Selon vous, les Droits de l’Homme sont-ils une entrave aux libertés publiques ?

Incontestablement, les Droits de l’Homme sont une entrave aux libertés publiques pour une raison qui est simple : « si je reconnais avoir un droit, personne ne peut se dire légitime à m’empêcher de l’exprimer ou de l’exercer », de manière caricaturale, qui suis-je pour dire à autrui qu’il n’a pas le droit, et inversement ? Il n’y a aucune raison pour que quelqu’un m’impose sa conception du droit et m’empêche d’avoir la mienne. Si on parle de « libertés », on parle d’une chose qui est reconnue, donc lorsqu’on parle de « libertés publiques », on parle d’une chose reconnue par l’Etat. A ce moment-là, l’Etat a la légitimité pour remettre en cause, non pas mon droit (parce que tout désir ne doit pas être converti en règle de droit), mais l’Etat a la légitimité car il va me dire « vous ne pouvez pas exercer cette liberté car vous remettez en cause l’intérêt général ou la paix sociale ». C’est pour cela que je pense que le Droit ne peut pas être une chose qui est protégée par l’Etat, c’est la liberté qui l’est. Le Droit est par définition une chose qui est illimitée. Pour limiter une liberté, il faut une légitimité et il faut le faire au nom d’un principe, c’est donc l’Etat au nom de la paix sociale ou de l’ordre public. En revanche, pour le Droit, je n’arrive pas à distinguer qui est légitime pour m’empêcher d’avoir un droit. Un exemple concret, le droit d’avoir un enfant ou la liberté d’expression. Soit si je veux avoir un enfant, au nom de quoi on me le refuserait. Lorsqu’on parle de liberté par contre, on va reconnaitre à quelqu’un la possibilité de ne pas avoir d’enfants dans certaines conditions car cela peut remettre en cause l’ordre public.

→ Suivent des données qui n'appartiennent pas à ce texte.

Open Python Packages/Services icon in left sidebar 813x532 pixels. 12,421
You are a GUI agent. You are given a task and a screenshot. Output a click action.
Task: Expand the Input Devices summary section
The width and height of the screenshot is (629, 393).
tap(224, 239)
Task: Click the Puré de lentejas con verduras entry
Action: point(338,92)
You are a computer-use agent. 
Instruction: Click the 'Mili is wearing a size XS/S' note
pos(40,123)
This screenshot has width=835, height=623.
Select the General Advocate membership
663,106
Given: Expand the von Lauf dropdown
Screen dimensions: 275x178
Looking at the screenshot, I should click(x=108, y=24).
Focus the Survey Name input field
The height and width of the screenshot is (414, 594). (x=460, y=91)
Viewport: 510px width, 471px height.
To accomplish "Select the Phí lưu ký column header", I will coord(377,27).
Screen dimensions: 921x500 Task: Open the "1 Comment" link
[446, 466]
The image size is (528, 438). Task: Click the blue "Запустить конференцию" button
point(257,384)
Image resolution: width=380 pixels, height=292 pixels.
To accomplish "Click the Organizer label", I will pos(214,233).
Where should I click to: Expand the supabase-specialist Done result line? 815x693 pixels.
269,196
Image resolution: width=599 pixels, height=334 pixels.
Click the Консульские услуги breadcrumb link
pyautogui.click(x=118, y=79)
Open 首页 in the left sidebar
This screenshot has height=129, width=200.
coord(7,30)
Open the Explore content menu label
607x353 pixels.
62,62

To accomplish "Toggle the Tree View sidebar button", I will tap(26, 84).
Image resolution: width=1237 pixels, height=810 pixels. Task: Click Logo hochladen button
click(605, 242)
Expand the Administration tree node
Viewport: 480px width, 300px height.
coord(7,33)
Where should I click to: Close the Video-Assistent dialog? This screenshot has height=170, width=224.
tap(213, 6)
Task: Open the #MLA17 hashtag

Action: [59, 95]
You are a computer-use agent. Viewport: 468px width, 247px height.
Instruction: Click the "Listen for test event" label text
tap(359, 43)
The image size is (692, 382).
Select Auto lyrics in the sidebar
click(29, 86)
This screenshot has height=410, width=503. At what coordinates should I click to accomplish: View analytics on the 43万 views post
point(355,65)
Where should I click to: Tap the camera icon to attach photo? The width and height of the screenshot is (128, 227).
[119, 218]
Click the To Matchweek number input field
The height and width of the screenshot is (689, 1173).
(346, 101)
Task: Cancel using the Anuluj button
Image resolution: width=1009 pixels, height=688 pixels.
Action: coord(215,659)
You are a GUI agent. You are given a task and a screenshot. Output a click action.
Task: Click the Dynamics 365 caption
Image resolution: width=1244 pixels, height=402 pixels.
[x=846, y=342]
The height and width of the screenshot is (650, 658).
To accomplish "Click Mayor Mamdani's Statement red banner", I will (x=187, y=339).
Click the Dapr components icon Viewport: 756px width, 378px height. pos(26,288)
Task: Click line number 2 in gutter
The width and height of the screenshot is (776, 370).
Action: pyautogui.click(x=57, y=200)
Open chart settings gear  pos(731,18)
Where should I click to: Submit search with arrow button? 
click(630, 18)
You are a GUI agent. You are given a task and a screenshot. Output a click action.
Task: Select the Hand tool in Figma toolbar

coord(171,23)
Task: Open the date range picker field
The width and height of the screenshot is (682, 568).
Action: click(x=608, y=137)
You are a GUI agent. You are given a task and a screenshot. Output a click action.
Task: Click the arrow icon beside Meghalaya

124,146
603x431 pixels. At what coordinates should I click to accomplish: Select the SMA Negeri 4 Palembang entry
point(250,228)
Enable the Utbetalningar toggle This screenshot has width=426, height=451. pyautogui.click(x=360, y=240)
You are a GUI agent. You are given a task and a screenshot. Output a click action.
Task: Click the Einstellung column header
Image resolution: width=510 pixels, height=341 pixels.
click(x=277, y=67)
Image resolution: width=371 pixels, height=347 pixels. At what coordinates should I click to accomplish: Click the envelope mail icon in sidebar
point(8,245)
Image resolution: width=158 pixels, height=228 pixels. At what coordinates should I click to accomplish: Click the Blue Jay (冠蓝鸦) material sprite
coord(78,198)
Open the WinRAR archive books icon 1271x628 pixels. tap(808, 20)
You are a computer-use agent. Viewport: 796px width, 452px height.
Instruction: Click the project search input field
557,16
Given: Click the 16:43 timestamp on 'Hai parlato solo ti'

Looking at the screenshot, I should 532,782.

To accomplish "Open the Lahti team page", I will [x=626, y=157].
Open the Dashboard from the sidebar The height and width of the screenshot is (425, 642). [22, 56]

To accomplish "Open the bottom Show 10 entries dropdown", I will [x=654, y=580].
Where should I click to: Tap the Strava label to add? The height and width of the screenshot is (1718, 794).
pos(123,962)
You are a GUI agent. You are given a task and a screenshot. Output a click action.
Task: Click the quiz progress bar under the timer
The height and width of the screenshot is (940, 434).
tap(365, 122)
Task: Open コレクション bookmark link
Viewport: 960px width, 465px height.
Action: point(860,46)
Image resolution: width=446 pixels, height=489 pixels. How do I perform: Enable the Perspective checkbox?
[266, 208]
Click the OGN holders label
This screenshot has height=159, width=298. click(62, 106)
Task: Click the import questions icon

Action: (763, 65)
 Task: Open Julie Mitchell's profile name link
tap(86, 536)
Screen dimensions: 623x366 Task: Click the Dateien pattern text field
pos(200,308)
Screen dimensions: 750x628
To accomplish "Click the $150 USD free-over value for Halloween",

Est-ce qu’un désir personnel doit toujours être traduit en Droit ?

Non car le désir est personnel, donc on est dans l’ordre de la sphère privée, et dans cette dernière, il n’y a pas de limites, tout est possible dans la limite du consentement si le Droit ne peut s’exercer qu’avec le consentement de quelqu’un (pour la sexualité par exemple). En revanche, si je considère que ma volonté devient un Droit, on rentre dans le domaine de la sphère publique, et c’est ici que se pose la question de savoir si des droits catégoriels peuvent être satisfaits au nom de revendications catégorielles alors même que cela va à rebours de notre tradition qui consiste en ce qu’il n’y ait pas de catégorie, qu’il n’y a de discrimination possible par une appartenance (ethnique, religieuse, minorité sexuelle). Notre tradition juridique consiste à ne pas reconnaitre de discrimination. La seule discrimination possible en France est entre le peuple et ceux qui ne sont pas le peuple, les citoyens français et ceux qui ne le sont pas, cela n’enlève pas le fait qu’ils peuvent avoir des droits. Traduire en désir personnel un droit reviendrait à dire qu’il n’y a aucune limite puisqu’il y a toujours un droit. C’est pourquoi je pense que l’évolution de la société qui consiste à reconnaitre à des catégories de personnes des droits parce qu’elles le veulent va à rebours de notre tradition juridique qui est que l’intérêt général prime sur le reste. Or, la somme d’intérêts particuliers ne fait pas l’intérêt général, ce dernier transcende les intérêts catégoriels. L’expression illimitée de droits personnels va à l’encontre de l’intérêt général, ce dernier assurant la paix sociale. Tout désir ne peut pas être converti en règle de droit parce que la conversion des désirs en règle, c’est de l’individualisme.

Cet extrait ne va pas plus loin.